A few years ago, one morning during the week of Halloween, I saw a photo of a cat in a tree facing a full moon. I showed it to my two youngest daughters, twins Amelia and Bonnie, at breakfast and asked them: “What do you think that cat’s doing?”
“Sitting in a tree,” said Bonnie.
I shook my head.
Amelia spoke up, “Looking at the moon.”
I shook my head again and waited.
“Yes?” I replied.
“What do you think the cat’s doing?” They asked.
I slid my chair closer to the table and took a sip of coffee while it was still warm, buying time to make something up. “His name is Balthazar, and he’s waiting for his witch. You see,” I paused for more coffee, “witches and cats choose each other. And this little cat, Balthazar, finally ‘meets’ and chooses his witch, only to find out it’s a human girl in her Halloween costume. Now, woodland cats never attach themselves to a human. It’s just not done, and they look down on urban and suburban felines who become ‘pets.’ When Balthazar meets the girl and finds out she’s human, he has to decide. If he bonds with her, he’ll only live the lifespan of a normal cat. He won’t have the eternity that comes with a connection to a genuine witch. But Balthazar’s run out of chances to find his witch, and despite how he acts, he’s lonely. The girl has no friends and is terribly alone, too. Audrey and Balthazar are drawn to each other but have to work out some things. Perception and prejudice can be set aside and overcome if something is important enough to make us change them. And what’s more powerful than love? They discover they were truly meant to become best friends.”
I stopped there because that’s as far as I had spun it off the cuff in my head while talking with them.
Both were fired up, wanting to know more. “Are you going to write the story?”
And I knew I had to for them. So, I wrote the first chapter and planned out more (enough for at least three books). A lot of publishing work and other writing for clients has gotten in the way in the past few years, but I haven’t forgotten the promise of this story. I’ll resume work on it in 2023 and plan to complete it in time for Halloween next year.

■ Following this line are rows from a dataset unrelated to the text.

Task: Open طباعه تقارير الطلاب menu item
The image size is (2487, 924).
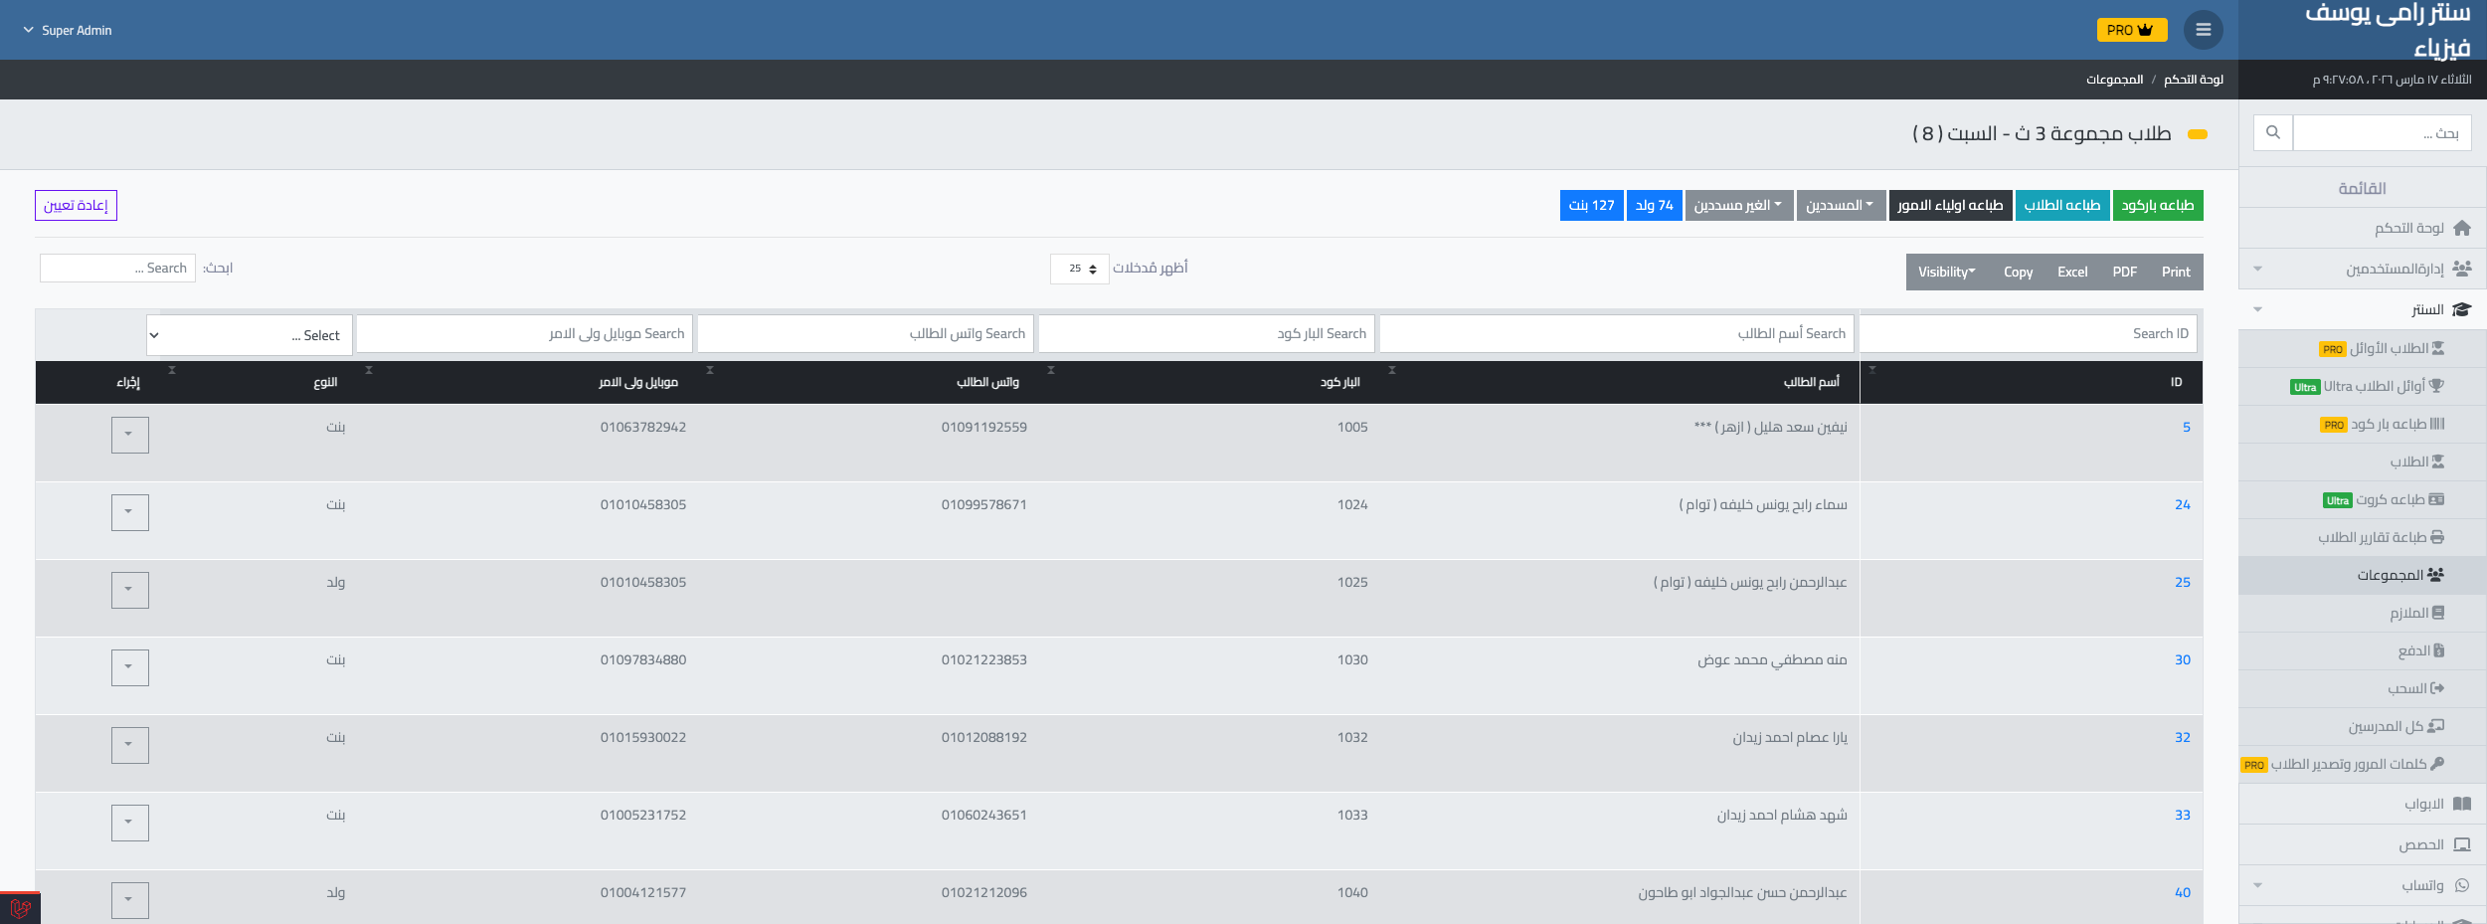Action: [2380, 537]
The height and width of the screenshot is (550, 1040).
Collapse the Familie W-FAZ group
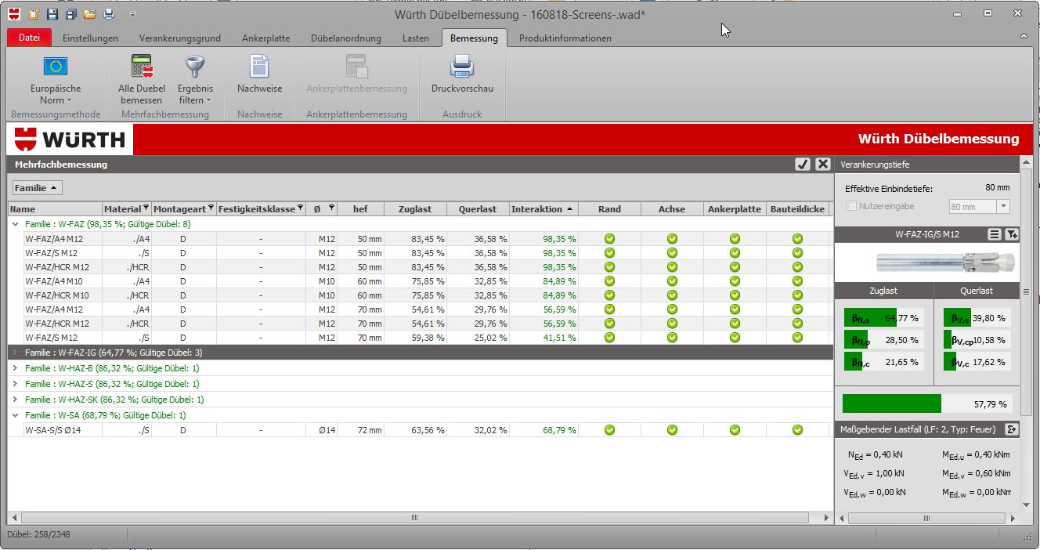pos(15,224)
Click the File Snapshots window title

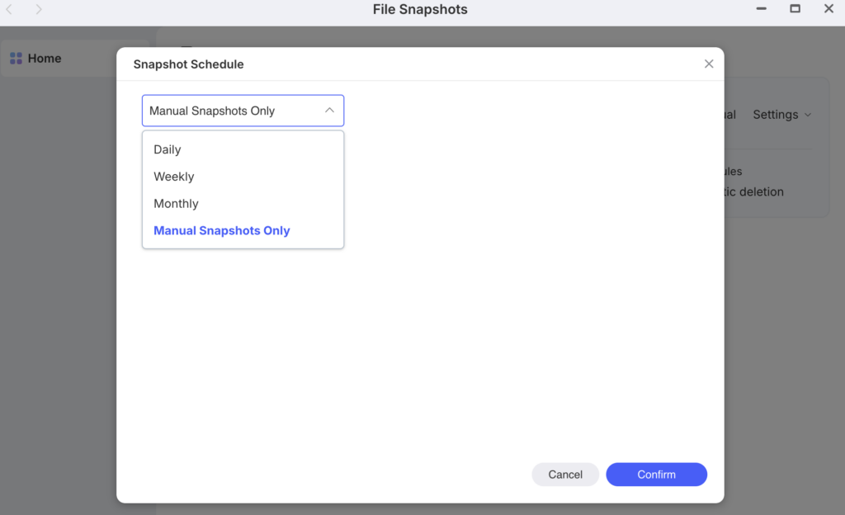(x=420, y=10)

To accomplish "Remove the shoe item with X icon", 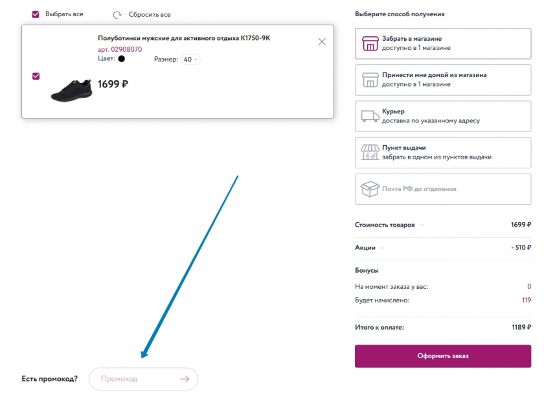I will tap(322, 41).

Waiting for My Witch introduces a young, strong female character: Audrey is 15, and her life has been uprooted. Her father—a soldier—was killed while deployed overseas. Her mother has moved them a thousand miles away from her friends and everything familiar. In the town where her father was raised, she learns more about him, his past, and through her new friend, Balthazar, something vital about herself, her family, and her future. All while dealing with growing up and becoming a young woman.